The idea that songs from the past, unacceptable as their lyrics may be, contain lessons for today is an important one, although I suspect that Bono would be reluctant to follow it to its logical conclusion. Popular music provides an intimate unofficial history of the times in which it was written, revealing what is really happening in people’s minds and hearts. More often than not, those things are, by the standards of later generations, unrespectable, embarrassing or downright scandalous.
The problem lies in defining what Bono calls “that kind of music”. He may personally have a warm liberal feeling for what are now called “struggle songs” but if the anthem in question were not “Kill the Boers” but “Kill the Jews”, “Kill the Homosexuals” or “Kill the Irish Rock Stars”, he might have been rather less robust in his defence of it.
I am currently researching a musical show and a Radio 4 programme about trouble-making music, and it’s clear that it’s a divisive subject. Songs are a powerful, potentially dangerous medium. There are those – including, shamefully, some academics – who genuinely believe that the race songs of the first part of the 20th century are so repugnant that it would be better if they were quietly forgotten. They point to the fact that the ugly descendants of that music, profoundly nasty right-wing country songs, are still being recorded and posted on the internet.
Gender is even trickier. Our culture is interestingly relaxed about masochistic songs sung by female singers – “a kiss with a fist is better than none,” sings Florence and the Machine – but anyone appearing in public singing the old vaudeville number “The Dumber They Are, the Better I Like ‘Em” or, that old hit from the 1940s “Catch ‘Em Young, Treat ‘Em Rough, Never Tell ‘Em Nothing” is likely to get a rough ride from audiences.
Reactions to songs of the past invariably reflect anxieties of the moment, and are invariably subjective. Bono may feel nostalgic for Irish rebel songs of the past, but I remember feeling distinctly queasy when hearing a senior BBC journalist bellowing one of those songs at a party during the 1980s. An IRA hit-list had recently been discovered and my father’s name was on it.

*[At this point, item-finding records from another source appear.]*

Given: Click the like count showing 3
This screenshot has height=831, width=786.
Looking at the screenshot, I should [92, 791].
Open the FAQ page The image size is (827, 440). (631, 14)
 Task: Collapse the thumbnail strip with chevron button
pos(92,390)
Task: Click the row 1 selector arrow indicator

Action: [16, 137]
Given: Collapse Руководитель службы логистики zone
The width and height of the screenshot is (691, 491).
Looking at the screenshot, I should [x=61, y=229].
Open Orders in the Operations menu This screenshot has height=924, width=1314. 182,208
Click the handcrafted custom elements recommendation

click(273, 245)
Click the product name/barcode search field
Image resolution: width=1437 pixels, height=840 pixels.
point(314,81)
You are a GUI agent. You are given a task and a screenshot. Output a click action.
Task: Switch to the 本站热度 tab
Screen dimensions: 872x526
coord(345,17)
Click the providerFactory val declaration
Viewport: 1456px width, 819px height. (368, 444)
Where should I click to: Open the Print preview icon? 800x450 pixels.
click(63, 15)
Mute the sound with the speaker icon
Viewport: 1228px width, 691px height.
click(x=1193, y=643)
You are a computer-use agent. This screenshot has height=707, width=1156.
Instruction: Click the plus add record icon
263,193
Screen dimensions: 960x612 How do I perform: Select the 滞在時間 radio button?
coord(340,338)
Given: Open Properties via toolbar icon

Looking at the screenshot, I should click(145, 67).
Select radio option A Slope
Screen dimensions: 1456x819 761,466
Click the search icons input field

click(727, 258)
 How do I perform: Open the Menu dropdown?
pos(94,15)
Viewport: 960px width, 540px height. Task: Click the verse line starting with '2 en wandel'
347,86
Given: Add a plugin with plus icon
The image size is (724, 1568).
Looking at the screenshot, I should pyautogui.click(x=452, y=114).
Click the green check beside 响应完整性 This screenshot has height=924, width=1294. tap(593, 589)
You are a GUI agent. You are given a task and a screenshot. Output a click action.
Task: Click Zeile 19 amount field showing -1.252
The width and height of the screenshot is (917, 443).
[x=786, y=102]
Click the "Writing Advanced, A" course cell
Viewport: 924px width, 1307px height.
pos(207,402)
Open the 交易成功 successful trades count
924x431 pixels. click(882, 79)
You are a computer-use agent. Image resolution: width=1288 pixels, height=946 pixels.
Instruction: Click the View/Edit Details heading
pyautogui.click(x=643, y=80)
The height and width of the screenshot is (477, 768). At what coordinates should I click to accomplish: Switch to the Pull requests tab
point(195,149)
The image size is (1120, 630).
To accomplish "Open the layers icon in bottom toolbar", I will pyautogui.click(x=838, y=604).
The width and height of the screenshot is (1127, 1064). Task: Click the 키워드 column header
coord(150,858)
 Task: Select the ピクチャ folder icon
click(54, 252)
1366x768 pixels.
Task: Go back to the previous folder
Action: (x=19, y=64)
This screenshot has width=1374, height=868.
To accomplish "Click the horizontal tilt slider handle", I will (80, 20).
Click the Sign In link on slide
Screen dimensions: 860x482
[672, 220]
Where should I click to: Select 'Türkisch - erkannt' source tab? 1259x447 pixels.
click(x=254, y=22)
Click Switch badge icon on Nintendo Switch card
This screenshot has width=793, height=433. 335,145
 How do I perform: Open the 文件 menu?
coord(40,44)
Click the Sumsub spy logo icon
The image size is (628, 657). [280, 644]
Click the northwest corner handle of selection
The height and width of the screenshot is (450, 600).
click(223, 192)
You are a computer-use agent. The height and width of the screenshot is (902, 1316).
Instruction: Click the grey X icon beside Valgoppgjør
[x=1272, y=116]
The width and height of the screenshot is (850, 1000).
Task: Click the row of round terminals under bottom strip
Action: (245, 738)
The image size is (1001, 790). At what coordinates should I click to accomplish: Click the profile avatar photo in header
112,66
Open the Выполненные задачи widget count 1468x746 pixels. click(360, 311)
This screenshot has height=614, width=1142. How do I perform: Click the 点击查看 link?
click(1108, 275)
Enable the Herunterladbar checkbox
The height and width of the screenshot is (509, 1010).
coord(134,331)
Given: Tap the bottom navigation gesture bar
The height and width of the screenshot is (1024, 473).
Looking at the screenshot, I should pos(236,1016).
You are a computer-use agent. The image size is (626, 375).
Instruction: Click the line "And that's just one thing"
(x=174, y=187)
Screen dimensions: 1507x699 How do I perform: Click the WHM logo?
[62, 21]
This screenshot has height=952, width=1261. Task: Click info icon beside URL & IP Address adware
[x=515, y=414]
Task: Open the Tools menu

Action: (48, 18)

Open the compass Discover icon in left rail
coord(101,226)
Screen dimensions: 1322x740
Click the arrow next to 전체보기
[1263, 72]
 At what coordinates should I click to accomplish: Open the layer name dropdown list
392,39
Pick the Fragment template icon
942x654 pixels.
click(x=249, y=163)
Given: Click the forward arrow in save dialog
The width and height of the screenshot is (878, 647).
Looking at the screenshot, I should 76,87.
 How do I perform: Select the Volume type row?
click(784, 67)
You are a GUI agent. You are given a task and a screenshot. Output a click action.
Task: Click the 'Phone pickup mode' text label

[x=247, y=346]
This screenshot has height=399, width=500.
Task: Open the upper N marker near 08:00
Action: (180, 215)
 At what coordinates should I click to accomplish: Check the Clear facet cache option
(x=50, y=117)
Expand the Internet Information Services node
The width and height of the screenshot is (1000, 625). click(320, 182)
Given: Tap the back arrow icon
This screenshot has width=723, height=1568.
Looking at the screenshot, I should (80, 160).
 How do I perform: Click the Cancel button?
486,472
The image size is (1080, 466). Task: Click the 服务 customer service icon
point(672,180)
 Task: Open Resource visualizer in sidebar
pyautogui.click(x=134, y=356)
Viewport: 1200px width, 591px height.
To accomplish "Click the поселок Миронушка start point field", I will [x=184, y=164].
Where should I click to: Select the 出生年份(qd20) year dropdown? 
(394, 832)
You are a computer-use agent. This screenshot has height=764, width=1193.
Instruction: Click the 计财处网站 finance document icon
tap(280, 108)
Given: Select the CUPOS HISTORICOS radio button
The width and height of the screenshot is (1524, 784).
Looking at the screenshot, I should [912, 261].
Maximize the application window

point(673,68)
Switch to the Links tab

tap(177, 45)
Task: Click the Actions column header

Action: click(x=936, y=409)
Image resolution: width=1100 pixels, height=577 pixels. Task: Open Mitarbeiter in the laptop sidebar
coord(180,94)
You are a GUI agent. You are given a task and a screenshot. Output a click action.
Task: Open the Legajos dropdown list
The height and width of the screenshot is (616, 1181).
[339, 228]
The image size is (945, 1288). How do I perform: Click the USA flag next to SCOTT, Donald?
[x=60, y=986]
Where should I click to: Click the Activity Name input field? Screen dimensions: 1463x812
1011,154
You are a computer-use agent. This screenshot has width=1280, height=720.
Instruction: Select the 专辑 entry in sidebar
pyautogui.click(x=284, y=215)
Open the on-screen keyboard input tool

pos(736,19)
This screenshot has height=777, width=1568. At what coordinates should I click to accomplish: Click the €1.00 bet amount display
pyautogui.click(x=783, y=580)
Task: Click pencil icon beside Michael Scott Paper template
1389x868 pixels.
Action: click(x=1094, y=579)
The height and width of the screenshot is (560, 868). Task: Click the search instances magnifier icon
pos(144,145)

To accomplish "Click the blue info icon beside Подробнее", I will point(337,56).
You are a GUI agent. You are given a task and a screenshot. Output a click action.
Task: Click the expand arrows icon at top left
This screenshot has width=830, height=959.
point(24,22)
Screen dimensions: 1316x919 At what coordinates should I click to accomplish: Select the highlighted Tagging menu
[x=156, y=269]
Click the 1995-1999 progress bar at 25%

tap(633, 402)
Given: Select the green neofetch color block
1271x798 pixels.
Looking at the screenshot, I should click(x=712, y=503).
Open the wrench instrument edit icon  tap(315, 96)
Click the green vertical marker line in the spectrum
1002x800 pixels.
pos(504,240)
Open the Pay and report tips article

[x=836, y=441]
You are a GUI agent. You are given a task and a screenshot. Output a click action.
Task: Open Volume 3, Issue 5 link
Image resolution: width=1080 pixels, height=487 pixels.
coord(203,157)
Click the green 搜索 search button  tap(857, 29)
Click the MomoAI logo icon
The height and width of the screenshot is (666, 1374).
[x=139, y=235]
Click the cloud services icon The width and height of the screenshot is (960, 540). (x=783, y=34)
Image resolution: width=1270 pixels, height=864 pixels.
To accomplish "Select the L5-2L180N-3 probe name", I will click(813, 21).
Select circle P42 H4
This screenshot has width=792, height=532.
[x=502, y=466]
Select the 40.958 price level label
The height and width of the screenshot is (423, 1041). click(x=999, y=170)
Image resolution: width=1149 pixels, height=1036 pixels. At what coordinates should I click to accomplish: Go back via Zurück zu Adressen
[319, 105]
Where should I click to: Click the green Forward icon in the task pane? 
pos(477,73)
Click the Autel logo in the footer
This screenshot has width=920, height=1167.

The South African whites who argue that “Kill the Boer” is music at its most dangerous are right when it is sung at a political meeting, but wrong to try to censor it out of existence. Increasingly, there is indeed a rule for “that kind of music”. It is that any song from the past which reminds contemporary audiences of the bigotry, violence and cruelty of the human spirit is better suppressed in the name of decency and a quiet life.
In fact, we need to listen to those songs, not ignore them. Sometimes the dumber they are, the more we can learn from them.